Department of Social Welfare and suspending debt recovery action while disputing the debt through the appeal process

Social Services and Care of Children
Ombudsmen Act 1975
Related legislation:
Social Security Act 1964
Legislation display text:
Ombudsmen Act 1975, Social Security Act 1964
Hon Anand Satyanand
Case number(s):
Issue date:

Failure to suspend debt recovery action pending appeals—reference to Social Security Appeal Authority decisions—Department’s general policy to suspend recovery action—policy applied on a case by case basis—discretion not to suspend recovery should not be fettered—application of policy should be consistent nationwide—circular outlining policy issued—manual to be revised

A complaint was received from two beneficiary advisory organisations. They complained about decisions of the former Department of Social Welfare’s New Zealand Income Support Service (now known as the Ministry of Social Development’s Work and Income) to recover debts from benefit payments while disputing the debts. The advisory organisations supported their complaints by referencing recent decisions of the Social Security Appeal Authority which held that repayments of debts ought to be suspended pending the outcome of appeals.     

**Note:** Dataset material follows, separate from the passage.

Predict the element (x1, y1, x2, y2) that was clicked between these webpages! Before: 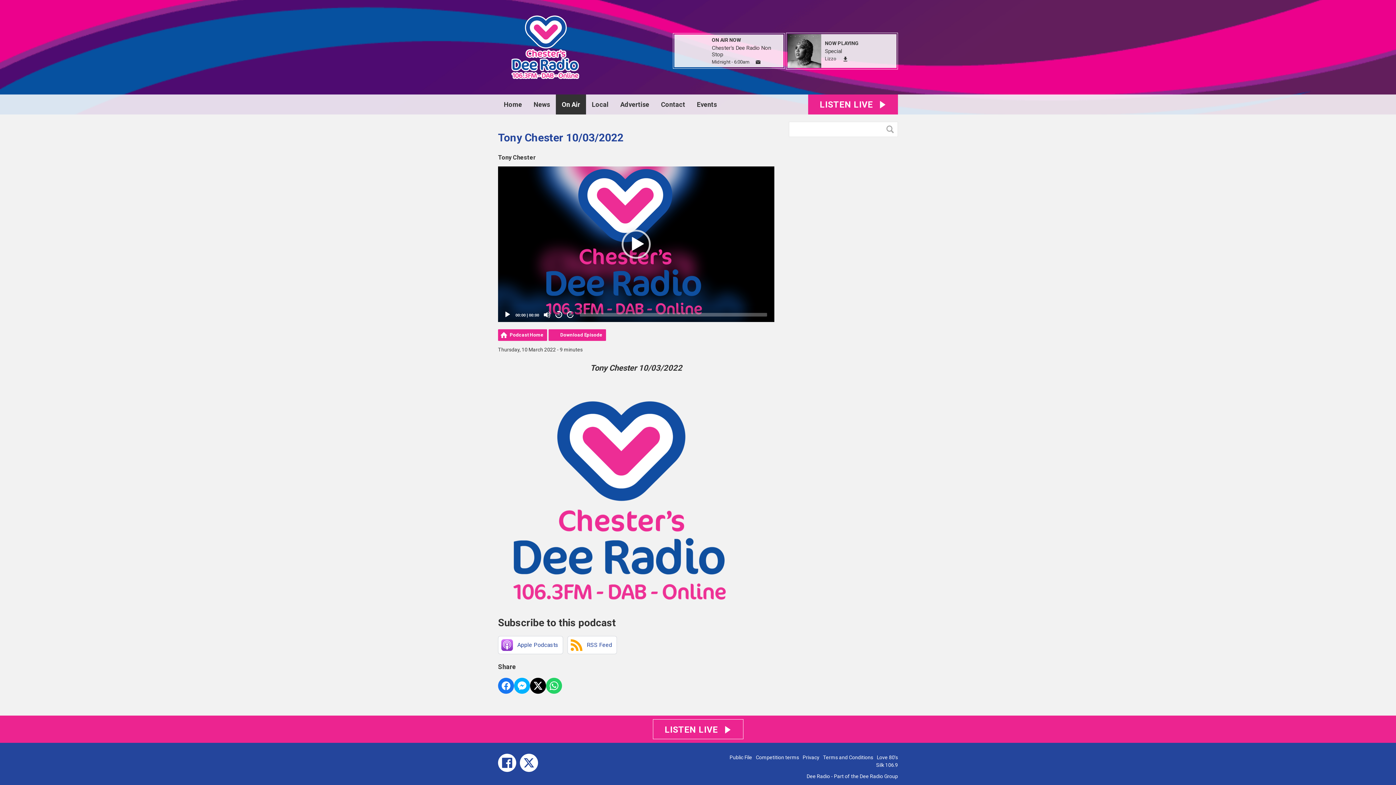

The Department responded by saying that it was the usual practice for debt recovery to cease pending the outcome of the review. The Department maintained that the Social Security Act did not prevent the collection of a debt once a person had filed for a review, although the Act did prevent the recovery of any penalty until the review had been completed. The Department drew attention to a Ministerial Directive relating to deduction notices which specifically prevented the issue of a deduction notice once a person applied for a review of a decision. It maintained that the Act did not require the withdrawal of a deduction notice if one was in force. The Department argued there was no blanket Social Security Appeal Authority ruling directing that debt recovery cease in every case where a person filed a review or appeal. The Department also expressed concern that the debt recovery process could be frustrated by the disputing of a debt without any collateral requirement to seek a formal review of the debt by a Benefit Review Committee.     

While it was acknowledged that there was no blanket ruling on the issue, the Appeal Authority decisions appeared to provide a guide to the Authority’s interpretation of the legislation, namely, that the recovery process should cease until the dispute had been resolved. The Department’s general policy of suspending recovery action where the whole of a debt is in dispute was accepted, as was its view that its discretion to apply the policy on a case by case basis ought not to be fettered. However, there did not appear to be a consistent application of the policy nationwide. The Department was therefore asked to ensure that the policy was clearly understood on a national basis.       

The Department undertook to revise the debt manual. It also confirmed that a circular would be distributed pointing out that the standard practice of the policy was to cease recovery while a review was underway. The investigation was concluded on the basis that the Department’s actions provided a satisfactory solution to the complaints.

This case note is published under the authority of the Ombudsmen Rules 1989. It sets out an Ombudsman’s view on the facts of a particular case. It should not be taken as establishing any legal precedent that would bind an Ombudsman in future.